Task instructions
Restate word for word all of the lines below, with each image left out.

Task inputs
>>
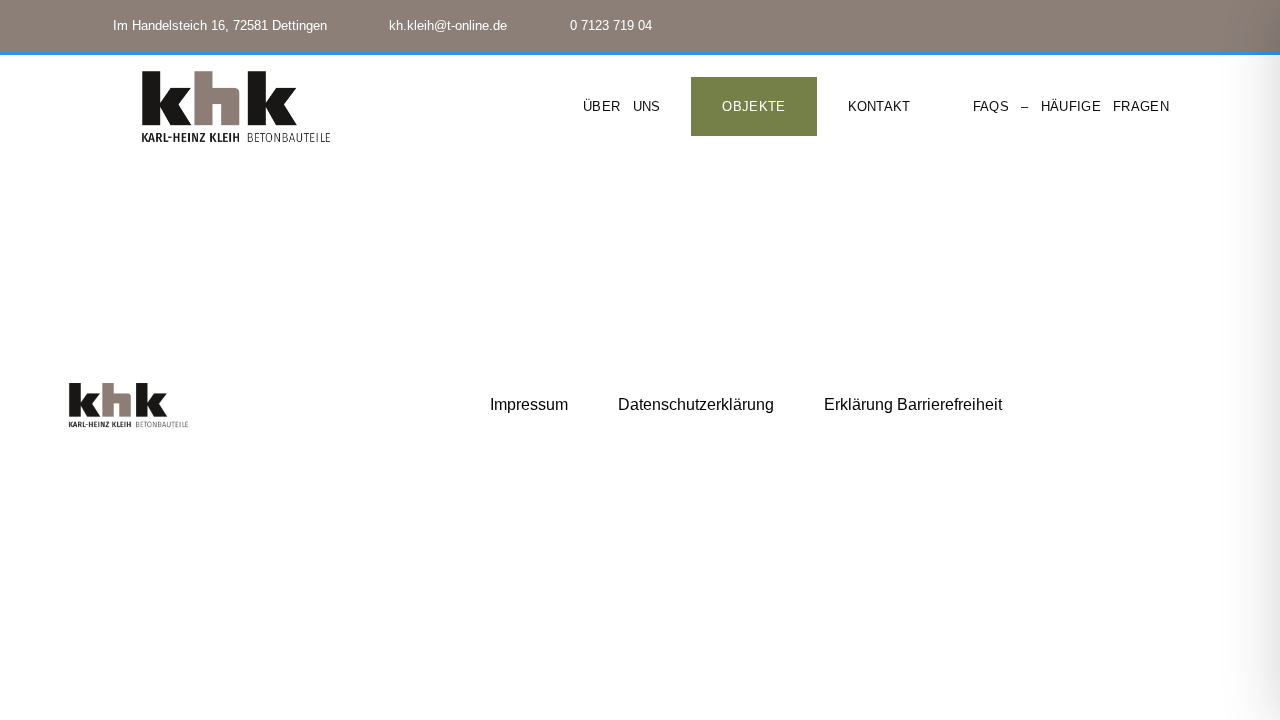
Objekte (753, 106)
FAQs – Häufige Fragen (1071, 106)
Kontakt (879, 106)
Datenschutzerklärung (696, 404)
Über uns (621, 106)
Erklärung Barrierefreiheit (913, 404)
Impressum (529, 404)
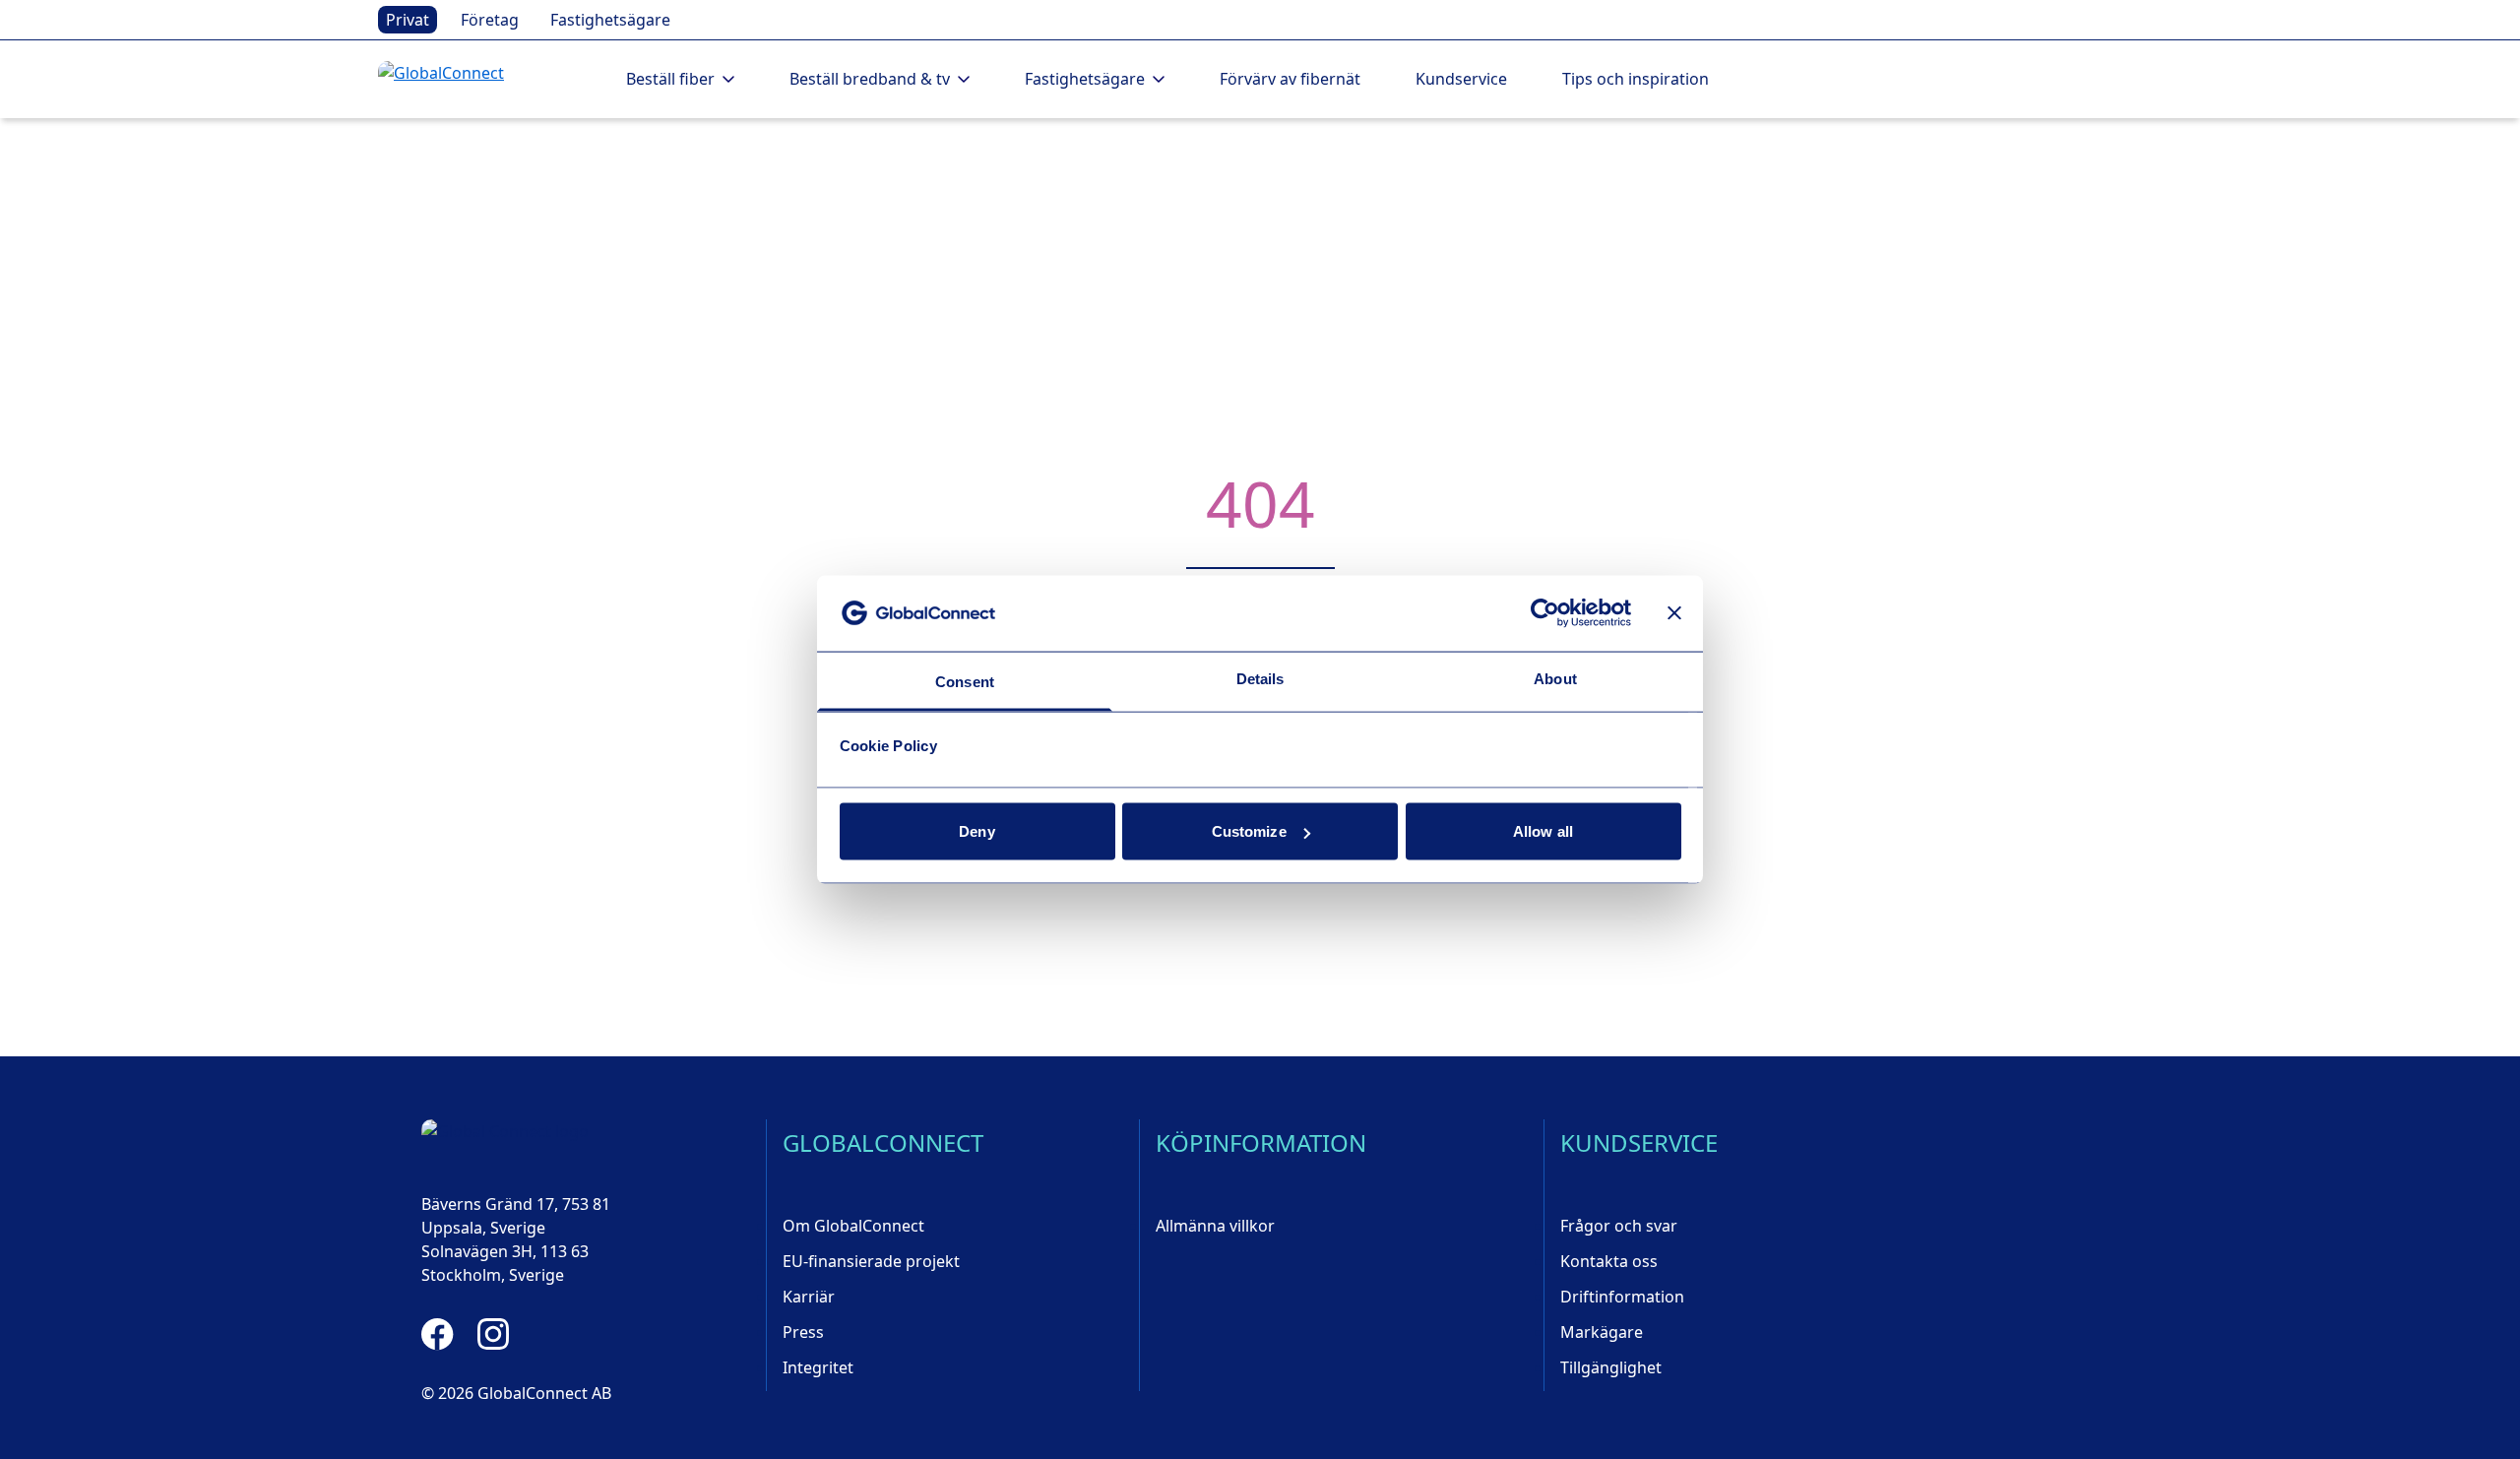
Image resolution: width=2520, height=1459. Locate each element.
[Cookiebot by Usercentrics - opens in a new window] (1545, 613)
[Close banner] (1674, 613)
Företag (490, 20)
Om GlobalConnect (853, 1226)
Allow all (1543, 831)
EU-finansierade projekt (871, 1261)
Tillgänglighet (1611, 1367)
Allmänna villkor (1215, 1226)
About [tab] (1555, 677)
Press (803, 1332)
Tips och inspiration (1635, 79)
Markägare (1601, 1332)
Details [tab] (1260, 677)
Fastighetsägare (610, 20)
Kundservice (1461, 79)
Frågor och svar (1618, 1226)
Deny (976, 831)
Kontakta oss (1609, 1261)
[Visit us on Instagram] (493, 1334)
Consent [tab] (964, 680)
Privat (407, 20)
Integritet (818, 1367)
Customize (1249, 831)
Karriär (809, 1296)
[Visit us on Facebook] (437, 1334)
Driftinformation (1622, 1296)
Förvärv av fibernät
<<
Response to the task
Objekte (753, 106)
FAQs – Häufige Fragen (1071, 106)
Kontakt (879, 106)
Datenschutzerklärung (696, 404)
Über uns (621, 106)
Erklärung Barrierefreiheit (913, 404)
Impressum (529, 404)
Image resolution: width=2520, height=1459. Locate each element.
[Cookiebot by Usercentrics - opens in a new window] (1545, 613)
[Close banner] (1674, 613)
Företag (490, 20)
Om GlobalConnect (853, 1226)
Allow all (1543, 831)
EU-finansierade projekt (871, 1261)
Tillgänglighet (1611, 1367)
Allmänna villkor (1215, 1226)
About [tab] (1555, 677)
Press (803, 1332)
Tips och inspiration (1635, 79)
Markägare (1601, 1332)
Details [tab] (1260, 677)
Fastighetsägare (610, 20)
Kundservice (1461, 79)
Frågor och svar (1618, 1226)
Deny (976, 831)
Kontakta oss (1609, 1261)
[Visit us on Instagram] (493, 1334)
Consent [tab] (964, 680)
Privat (407, 20)
Integritet (818, 1367)
Customize (1249, 831)
Karriär (809, 1296)
[Visit us on Facebook] (437, 1334)
Driftinformation (1622, 1296)
Förvärv av fibernät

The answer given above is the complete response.